Whitehouse, Warren, Reed, Sanders & Merkley Introduce Bill to Protect Consumers from Abusive Lending

Senators’ legislation would allow states to cap credit card interest rates for their residents

Washington, DC – Today, Senators Sheldon Whitehouse (D-RI), Elizabeth Warren (D-MA), Jack Reed (D-RI), Bernie Sanders (I-VT), and Jeff Merkley (D-OR) introduced the Empowering States’ Rights to Protect Consumers Act (S. 3321), which would protect consumers by restoring the ability of states to limit credit card and other consumer loan interest rates for their residents. 

“When Wall Street banks and their credit card subsidiaries take advantage of consumers through astronomically high interest rates, states should be able to act,” said Whitehouse. “This bill will restore to states like Rhode Island the long-standing right to limit abusive interest rates and help protect families from runaway credit card debt.”

“We need to ensure states have the ability to enforce their own rules against lenders doing business within their borders,” said Senator Warren. “States should be empowered to take action to protect consumers from tricks and traps buried in the fine print by credit card companies.”

“States should have the power to protect their citizens, but federal courts have prevented states with strong consumer protection laws from fully enforcing them.  This bill would restore Rhode Island’s ability to protect citizens from abusive interest rates,” said Senator Reed.

“Big banks need to stop acting like loan sharks and start acting like responsible lenders,” Senator Sanders said. “If we are going to create a financial system that works for all Americans, we have got to stop financial institutions from ripping off the American people by charging sky-high interest rates.”

“Allowing a race to the bottom in state bank regulation is dangerous and puts every American consumer at risk.  This bill ensures that states are able to stand up for their own consumers and enforce the strong consumer financial protections on their books,” said Senator Merkley.

For more than 200 years, each state had the ability to enforce usury laws against any lender doing business with its citizens.  That changed in 1978 when the Supreme Court in Marquette National Bank of Minneapolis v.

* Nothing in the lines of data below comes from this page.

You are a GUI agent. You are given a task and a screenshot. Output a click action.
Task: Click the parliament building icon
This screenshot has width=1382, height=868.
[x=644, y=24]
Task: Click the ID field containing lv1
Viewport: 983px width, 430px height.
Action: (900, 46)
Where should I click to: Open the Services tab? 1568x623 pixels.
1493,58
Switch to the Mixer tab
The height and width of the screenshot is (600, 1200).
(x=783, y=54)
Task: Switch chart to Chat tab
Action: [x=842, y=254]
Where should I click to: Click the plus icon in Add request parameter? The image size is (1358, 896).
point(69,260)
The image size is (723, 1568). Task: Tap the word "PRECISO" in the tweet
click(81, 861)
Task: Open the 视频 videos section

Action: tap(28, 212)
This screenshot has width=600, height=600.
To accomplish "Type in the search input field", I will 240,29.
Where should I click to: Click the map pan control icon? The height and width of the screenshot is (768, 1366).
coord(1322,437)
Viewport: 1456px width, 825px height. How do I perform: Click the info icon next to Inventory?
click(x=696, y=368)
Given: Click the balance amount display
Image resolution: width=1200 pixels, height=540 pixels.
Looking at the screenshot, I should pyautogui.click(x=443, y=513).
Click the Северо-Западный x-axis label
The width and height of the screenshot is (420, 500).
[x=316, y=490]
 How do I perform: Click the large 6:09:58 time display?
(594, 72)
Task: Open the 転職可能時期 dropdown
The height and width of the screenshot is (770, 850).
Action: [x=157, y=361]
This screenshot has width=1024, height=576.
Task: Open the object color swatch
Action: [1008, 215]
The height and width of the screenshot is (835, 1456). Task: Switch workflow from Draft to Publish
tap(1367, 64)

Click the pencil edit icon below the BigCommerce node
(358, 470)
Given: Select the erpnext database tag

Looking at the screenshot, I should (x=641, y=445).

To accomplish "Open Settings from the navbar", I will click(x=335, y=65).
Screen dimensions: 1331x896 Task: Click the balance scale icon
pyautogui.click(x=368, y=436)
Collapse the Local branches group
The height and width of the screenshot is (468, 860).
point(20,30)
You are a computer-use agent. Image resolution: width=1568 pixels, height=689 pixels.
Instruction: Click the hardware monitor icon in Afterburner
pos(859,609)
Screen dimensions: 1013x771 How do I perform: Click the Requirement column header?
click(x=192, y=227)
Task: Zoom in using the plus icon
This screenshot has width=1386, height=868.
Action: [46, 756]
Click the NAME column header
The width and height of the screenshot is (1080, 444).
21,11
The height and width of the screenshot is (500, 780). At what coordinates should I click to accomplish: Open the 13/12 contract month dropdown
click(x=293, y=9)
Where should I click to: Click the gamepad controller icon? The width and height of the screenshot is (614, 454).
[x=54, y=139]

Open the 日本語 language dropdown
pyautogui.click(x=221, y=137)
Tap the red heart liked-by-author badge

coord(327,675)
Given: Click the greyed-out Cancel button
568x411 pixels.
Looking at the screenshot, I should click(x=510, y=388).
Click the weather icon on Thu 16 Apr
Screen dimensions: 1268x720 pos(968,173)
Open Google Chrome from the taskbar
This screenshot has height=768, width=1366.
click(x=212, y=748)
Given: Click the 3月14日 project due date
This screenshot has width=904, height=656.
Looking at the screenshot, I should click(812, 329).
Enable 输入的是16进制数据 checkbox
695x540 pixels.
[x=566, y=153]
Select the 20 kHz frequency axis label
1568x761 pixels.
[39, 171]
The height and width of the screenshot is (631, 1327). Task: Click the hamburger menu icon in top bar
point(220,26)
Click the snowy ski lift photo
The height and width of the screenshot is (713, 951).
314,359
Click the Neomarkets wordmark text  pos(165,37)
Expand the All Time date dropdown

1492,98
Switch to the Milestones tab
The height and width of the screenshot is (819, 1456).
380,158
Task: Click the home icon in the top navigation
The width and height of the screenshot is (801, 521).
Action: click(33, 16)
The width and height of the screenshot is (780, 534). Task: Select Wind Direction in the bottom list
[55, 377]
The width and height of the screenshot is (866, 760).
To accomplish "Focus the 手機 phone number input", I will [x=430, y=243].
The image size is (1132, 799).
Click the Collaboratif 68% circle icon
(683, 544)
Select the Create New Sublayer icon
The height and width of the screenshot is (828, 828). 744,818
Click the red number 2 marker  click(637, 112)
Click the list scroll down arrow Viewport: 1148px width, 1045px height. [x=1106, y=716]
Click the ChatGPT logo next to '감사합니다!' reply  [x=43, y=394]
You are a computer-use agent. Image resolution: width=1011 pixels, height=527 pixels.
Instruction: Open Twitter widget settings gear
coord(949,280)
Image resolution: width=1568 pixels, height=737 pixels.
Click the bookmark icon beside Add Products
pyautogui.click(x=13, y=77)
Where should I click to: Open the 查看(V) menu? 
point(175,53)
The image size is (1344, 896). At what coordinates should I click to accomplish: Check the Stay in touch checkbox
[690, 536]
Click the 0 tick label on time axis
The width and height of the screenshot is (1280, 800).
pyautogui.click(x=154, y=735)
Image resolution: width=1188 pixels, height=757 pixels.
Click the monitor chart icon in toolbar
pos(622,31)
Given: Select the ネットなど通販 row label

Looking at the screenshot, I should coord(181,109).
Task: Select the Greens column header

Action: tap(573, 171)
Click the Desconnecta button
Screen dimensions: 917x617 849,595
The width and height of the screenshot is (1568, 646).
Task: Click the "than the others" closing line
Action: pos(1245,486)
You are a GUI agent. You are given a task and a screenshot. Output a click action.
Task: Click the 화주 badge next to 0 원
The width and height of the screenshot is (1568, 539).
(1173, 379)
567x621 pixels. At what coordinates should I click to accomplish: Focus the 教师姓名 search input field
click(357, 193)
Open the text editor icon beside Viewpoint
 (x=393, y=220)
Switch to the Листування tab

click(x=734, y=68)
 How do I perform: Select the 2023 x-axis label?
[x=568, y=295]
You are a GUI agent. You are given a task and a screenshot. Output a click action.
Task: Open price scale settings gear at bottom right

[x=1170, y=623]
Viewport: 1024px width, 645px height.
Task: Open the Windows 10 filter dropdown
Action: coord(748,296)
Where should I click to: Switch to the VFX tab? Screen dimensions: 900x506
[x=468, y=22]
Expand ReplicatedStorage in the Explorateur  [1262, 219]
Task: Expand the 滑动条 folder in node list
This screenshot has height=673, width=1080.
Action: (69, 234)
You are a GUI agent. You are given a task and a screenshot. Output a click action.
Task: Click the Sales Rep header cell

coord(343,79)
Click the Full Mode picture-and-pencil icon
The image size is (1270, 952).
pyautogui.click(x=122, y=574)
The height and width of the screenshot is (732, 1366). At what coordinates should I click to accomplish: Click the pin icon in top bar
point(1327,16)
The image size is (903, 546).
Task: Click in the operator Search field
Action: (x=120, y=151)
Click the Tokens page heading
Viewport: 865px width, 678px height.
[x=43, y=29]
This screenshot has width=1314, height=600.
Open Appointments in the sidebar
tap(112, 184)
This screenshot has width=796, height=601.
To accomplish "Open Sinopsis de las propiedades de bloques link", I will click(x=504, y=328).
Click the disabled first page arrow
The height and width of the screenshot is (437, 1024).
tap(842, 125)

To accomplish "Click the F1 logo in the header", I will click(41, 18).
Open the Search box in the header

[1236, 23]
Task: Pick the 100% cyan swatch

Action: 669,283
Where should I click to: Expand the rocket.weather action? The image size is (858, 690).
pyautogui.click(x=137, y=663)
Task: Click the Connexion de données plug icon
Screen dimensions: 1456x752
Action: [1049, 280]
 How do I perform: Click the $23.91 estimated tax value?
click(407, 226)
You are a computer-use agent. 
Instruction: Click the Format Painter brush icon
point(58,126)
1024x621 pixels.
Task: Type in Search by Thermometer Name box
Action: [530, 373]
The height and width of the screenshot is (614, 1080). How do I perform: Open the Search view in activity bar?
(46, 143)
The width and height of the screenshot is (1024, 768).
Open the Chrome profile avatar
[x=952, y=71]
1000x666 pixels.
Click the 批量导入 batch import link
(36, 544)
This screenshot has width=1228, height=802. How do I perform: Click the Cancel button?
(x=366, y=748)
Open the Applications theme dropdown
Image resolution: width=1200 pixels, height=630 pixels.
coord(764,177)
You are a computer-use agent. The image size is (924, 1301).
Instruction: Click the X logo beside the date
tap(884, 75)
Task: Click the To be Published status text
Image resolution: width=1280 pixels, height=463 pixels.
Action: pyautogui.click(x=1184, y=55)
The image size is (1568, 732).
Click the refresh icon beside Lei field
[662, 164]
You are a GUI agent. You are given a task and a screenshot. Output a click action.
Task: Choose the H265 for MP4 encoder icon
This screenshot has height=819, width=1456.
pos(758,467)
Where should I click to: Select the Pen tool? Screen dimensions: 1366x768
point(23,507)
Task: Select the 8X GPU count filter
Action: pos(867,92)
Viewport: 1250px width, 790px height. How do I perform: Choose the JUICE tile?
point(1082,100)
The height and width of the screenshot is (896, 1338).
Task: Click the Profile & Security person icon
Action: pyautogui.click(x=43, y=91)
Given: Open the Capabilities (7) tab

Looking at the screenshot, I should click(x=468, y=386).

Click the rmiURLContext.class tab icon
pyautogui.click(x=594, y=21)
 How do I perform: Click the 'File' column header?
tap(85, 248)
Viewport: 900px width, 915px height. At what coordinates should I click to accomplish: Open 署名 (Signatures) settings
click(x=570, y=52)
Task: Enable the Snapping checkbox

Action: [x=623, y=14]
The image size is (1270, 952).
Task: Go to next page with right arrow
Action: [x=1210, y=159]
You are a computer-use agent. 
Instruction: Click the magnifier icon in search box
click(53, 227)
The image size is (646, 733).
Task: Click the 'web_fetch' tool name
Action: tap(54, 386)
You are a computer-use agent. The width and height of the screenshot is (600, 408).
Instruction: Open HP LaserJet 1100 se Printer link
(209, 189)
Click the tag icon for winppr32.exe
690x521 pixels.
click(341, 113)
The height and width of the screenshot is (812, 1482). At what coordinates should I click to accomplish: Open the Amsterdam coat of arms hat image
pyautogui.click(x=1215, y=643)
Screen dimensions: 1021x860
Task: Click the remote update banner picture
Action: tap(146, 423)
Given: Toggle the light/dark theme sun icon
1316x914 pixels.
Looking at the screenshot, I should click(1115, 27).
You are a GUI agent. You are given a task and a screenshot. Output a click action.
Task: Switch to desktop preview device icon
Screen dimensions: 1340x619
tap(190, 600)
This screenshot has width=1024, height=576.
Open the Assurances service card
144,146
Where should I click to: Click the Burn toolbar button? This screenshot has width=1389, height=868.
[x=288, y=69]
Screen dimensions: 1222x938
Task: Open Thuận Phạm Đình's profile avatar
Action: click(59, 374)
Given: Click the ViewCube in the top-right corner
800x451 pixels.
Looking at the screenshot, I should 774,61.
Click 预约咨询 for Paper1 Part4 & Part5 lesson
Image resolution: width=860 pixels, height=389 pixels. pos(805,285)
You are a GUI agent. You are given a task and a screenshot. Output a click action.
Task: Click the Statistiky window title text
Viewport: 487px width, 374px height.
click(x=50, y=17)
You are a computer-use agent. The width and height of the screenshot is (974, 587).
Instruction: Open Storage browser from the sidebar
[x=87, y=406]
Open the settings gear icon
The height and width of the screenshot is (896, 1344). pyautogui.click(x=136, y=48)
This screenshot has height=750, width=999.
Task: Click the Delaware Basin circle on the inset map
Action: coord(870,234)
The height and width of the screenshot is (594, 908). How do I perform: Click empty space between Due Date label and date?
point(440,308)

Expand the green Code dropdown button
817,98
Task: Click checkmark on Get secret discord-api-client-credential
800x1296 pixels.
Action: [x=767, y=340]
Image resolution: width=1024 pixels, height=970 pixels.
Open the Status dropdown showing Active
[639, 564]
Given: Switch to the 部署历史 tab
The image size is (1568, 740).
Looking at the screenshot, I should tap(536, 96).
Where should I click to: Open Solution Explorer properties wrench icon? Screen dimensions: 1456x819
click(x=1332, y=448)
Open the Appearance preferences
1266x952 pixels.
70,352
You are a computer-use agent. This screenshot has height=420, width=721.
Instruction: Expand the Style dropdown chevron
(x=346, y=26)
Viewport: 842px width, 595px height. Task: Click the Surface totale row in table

First of Omaha Service Corporation decided that a national bank is bound only by the lending laws of the state in which the bank is based, rendering states powerless to impose lending restrictions against lenders headquartered in other states.  This decision effectively ended usury protections in the United States and gave credit card companies an incentive to locate in states with weak or non-existent consumer lending protections.  Without these protections, many consumers now get stuck with interest rates of 30 percent or more.

The senators’ bill would amend the Truth in Lending Act of 1968 to clarify that all consumer lenders—regardless of their location or legal structure—must abide by the interest rate limits of the states in which their customers reside.  Rhode Island, for example, had a state-level interest-rate cap for many years, but abandoned the cap after the Marquette decision rendered it moot.  The Empowering States’ Rights to Protect Consumers Act would allow Rhode Island to re-instate a cap.

Whitehouse and Warren introduced similar legislation in the 113th Congress.